▸ **Your goal**
Only the lines from the one that contains "You are a computer-use agent. Screen" through the final line of the entries should be repeated, exactly as written.

[Stored data entries]

• • •

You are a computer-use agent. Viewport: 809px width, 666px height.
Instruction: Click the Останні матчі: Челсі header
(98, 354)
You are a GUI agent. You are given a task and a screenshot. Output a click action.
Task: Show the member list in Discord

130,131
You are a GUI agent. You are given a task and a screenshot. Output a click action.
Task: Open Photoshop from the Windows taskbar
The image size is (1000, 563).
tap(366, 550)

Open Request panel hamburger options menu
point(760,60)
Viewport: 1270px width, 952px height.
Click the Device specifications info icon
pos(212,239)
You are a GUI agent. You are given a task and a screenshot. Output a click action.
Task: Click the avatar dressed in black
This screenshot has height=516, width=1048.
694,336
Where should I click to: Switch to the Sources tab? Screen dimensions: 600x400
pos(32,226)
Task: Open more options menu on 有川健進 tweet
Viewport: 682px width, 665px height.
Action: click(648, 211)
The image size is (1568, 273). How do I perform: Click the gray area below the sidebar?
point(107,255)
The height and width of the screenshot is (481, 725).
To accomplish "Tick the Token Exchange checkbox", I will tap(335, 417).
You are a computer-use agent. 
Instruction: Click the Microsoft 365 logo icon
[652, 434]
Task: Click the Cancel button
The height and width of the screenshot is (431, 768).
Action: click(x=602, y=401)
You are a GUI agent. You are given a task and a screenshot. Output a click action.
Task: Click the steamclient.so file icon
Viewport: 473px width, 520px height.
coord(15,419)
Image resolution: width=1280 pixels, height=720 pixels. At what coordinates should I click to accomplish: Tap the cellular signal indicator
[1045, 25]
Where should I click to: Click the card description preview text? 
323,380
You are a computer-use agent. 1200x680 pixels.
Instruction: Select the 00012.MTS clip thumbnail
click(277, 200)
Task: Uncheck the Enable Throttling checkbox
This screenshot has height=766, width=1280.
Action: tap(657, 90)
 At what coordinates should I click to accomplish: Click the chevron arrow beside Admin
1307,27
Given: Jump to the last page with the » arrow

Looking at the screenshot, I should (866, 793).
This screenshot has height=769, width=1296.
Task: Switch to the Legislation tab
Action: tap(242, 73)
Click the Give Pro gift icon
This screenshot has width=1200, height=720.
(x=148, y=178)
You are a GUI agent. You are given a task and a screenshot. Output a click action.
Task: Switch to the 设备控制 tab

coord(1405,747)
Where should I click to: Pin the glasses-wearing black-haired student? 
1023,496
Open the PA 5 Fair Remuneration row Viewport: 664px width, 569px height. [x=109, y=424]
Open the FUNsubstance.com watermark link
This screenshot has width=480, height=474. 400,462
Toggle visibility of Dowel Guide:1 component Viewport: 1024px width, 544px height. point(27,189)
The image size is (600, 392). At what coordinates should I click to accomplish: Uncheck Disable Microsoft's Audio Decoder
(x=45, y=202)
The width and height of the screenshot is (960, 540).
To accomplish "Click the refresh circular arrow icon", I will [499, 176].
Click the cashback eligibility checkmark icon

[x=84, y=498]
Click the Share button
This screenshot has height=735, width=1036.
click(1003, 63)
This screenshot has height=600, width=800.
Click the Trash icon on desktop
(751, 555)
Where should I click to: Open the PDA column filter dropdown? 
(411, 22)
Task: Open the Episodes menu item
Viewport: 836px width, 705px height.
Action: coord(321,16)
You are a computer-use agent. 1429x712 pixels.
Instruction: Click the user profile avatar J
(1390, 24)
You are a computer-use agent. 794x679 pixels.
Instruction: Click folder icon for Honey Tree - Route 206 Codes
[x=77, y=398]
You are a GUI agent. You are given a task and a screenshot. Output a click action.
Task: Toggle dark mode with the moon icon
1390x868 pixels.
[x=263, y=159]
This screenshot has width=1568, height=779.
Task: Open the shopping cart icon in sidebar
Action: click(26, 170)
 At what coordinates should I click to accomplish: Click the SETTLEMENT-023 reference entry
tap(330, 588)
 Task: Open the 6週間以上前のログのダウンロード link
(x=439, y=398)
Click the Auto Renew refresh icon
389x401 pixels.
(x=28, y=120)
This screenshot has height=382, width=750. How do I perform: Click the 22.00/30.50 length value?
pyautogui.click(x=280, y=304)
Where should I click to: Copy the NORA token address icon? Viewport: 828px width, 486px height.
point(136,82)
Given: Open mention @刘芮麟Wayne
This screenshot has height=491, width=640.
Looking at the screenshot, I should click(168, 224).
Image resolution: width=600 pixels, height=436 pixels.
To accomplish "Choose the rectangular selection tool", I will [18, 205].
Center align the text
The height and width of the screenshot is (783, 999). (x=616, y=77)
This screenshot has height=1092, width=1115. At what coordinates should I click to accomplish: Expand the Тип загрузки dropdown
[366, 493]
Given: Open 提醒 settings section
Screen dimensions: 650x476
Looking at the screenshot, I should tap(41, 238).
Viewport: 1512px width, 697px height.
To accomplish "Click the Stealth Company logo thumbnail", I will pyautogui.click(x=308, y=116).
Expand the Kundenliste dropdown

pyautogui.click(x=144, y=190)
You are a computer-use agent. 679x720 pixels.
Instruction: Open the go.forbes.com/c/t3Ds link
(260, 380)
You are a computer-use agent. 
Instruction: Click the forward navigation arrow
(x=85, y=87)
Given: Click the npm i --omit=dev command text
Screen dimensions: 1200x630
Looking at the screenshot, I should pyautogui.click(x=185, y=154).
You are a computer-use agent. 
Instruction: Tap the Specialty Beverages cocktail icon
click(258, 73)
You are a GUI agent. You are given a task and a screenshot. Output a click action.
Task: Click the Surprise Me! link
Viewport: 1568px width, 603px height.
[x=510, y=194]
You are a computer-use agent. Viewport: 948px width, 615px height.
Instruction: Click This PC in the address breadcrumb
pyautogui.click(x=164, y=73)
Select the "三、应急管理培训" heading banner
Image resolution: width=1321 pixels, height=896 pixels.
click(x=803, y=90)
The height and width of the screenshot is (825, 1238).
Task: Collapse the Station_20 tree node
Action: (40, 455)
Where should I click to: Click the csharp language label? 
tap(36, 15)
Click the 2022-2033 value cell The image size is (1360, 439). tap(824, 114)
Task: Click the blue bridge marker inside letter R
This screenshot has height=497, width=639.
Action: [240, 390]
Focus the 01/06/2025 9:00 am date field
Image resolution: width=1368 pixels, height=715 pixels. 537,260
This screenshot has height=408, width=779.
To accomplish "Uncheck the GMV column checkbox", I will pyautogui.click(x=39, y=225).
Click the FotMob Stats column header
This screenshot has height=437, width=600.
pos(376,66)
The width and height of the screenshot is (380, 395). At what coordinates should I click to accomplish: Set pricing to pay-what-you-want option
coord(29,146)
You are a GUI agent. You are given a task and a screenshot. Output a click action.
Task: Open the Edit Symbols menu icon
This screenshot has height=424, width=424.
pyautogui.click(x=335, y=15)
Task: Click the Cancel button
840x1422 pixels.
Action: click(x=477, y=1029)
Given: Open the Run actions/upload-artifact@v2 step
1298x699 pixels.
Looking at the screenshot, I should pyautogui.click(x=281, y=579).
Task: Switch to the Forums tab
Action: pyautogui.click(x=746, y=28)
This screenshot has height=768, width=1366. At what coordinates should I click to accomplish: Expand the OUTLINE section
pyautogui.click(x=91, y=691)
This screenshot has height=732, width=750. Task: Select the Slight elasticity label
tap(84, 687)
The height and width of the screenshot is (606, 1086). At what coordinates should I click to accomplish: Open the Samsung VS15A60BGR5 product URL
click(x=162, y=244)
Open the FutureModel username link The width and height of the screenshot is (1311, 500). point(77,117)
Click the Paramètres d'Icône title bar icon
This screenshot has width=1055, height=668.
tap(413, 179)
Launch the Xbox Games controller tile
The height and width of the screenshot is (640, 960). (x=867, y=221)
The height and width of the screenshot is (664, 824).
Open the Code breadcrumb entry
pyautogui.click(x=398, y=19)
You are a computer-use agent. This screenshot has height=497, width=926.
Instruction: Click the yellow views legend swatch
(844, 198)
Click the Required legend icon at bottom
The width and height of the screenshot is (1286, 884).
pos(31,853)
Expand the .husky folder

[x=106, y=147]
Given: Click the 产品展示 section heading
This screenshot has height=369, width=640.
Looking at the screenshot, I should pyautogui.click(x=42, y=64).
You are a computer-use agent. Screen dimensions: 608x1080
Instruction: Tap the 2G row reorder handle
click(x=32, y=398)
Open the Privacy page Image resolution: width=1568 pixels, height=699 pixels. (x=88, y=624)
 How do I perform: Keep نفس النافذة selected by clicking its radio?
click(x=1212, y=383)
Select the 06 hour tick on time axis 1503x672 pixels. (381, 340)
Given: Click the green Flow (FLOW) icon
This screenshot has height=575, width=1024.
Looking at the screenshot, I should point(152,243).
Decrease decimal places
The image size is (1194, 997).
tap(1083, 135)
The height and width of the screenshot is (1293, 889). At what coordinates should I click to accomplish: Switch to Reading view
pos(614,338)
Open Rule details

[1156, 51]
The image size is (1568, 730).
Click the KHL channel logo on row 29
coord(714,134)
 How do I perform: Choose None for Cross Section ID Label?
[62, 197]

• • •

▸ **Answer section**
You are a computer-use agent. Screen dimensions: 608x1080
Instruction: Tap the 2G row reorder handle
click(x=32, y=398)
Open the Privacy page Image resolution: width=1568 pixels, height=699 pixels. (x=88, y=624)
 How do I perform: Keep نفس النافذة selected by clicking its radio?
click(x=1212, y=383)
Select the 06 hour tick on time axis 1503x672 pixels. (381, 340)
Given: Click the green Flow (FLOW) icon
This screenshot has height=575, width=1024.
Looking at the screenshot, I should point(152,243).
Decrease decimal places
The image size is (1194, 997).
tap(1083, 135)
The height and width of the screenshot is (1293, 889). At what coordinates should I click to accomplish: Switch to Reading view
pos(614,338)
Open Rule details

[1156, 51]
The image size is (1568, 730).
Click the KHL channel logo on row 29
coord(714,134)
 How do I perform: Choose None for Cross Section ID Label?
[62, 197]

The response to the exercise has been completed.